Hong Kong civil service chief vows flexibility over layoffs
Hong Kong's civil service chief has pledged to take into account the impact on the economy when considering layoffs.
Joseph Wong Wing-ping also said the government would be flexible with individual departments if they could not meet the 10 per cent target cut to ease the budget deficit.
The assurance comes as the deadline for staff seeking voluntary retirement closes today.
Chief Executive Tung Chee-hwa has announced the second phase of the scheme to help slash the civil service by 10 per cent to 160,000 by 2006-07.
As the number of applicants is unlikely to meet the original estimate of 7,000 employees, Mr Wong has not ruled out layoffs, despite pledges by Mr Tung not to do so in his second five-year term.
The Legco public service panel yesterday heard that the number of civil service posts had shrunk by 1,800 over the past three months to 175,759 in March. About 8,500 staff members are due to reach retirement age over the next four years.
But Mr Wong said it was still unclear if all the posts vacated through normal retirement would be scrapped to help in the downsizing, saying it was necessary to keep certain posts filled.
He said the government would consider if layoffs would be necessary after analysing the manpower forecast submitted by individual departments by October.
'As a responsible government, we would have to look at the overall situation before saying what measures would be needed to reach the target. I cannot rule out any measures at this stage,'' he said.
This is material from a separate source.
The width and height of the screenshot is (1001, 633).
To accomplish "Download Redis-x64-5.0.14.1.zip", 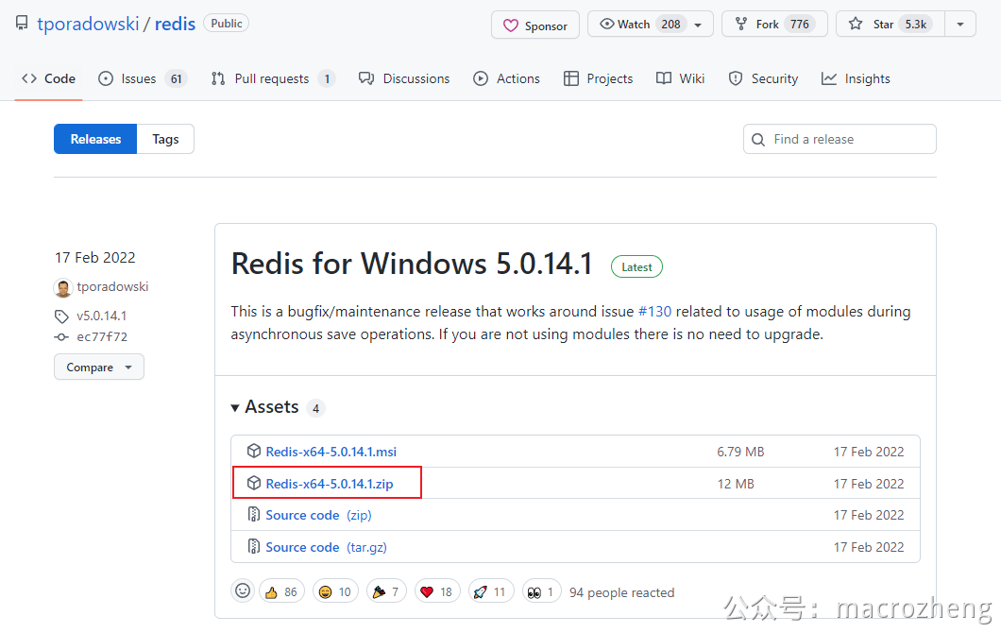I will click(x=330, y=484).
But his remarks have angered lawmakers, who criticised the government for going back on its promise not to lay off workers.
Former Democrat Albert Chan Wai-yip asked: 'Are you saying Mr Tung is irresponsible to make that promise and your approach is the only responsible way?'
He warned that private companies would follow suit, aggravating unemployment.
Referring to the Jockey Club job fair during the weekend which attracted 48,000 hopefuls for 3,600 posts, Lee Cheuk-yan, of the Confederation of Trade Unions, said: 'Do you want to see those redundant civil servants joining the long queue at the job fair?'
Mr Wong conceded that civil service redundancies would have an impact on the economy.
'I believe that we will take into account the social and economic situation when making major decisions related to the civil service,' he said.
He said all departments would initially be required to submit manpower plans, but the government would be flexible in dealing with individual departments.